WORK INSTRUCTIONS:
Give back all the entries below. Omit none of them.

RECORDS PROVIDED:

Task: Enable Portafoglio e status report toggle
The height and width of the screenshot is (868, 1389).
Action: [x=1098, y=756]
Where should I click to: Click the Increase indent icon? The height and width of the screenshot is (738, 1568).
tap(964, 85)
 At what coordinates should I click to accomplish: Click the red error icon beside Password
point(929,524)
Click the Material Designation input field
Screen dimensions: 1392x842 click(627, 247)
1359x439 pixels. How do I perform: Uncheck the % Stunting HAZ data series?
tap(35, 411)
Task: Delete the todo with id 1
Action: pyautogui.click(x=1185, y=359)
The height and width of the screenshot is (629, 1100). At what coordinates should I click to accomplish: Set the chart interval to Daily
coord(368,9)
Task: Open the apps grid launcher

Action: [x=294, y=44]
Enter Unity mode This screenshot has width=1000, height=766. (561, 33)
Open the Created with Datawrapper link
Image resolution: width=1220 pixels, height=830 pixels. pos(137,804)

YOUR RESPONSE:
Task: Enable Portafoglio e status report toggle
The height and width of the screenshot is (868, 1389).
Action: [x=1098, y=756]
Where should I click to: Click the Increase indent icon? The height and width of the screenshot is (738, 1568).
tap(964, 85)
 At what coordinates should I click to accomplish: Click the red error icon beside Password
point(929,524)
Click the Material Designation input field
Screen dimensions: 1392x842 click(627, 247)
1359x439 pixels. How do I perform: Uncheck the % Stunting HAZ data series?
tap(35, 411)
Task: Delete the todo with id 1
Action: pyautogui.click(x=1185, y=359)
The height and width of the screenshot is (629, 1100). At what coordinates should I click to accomplish: Set the chart interval to Daily
coord(368,9)
Task: Open the apps grid launcher

Action: [x=294, y=44]
Enter Unity mode This screenshot has width=1000, height=766. (561, 33)
Open the Created with Datawrapper link
Image resolution: width=1220 pixels, height=830 pixels. pos(137,804)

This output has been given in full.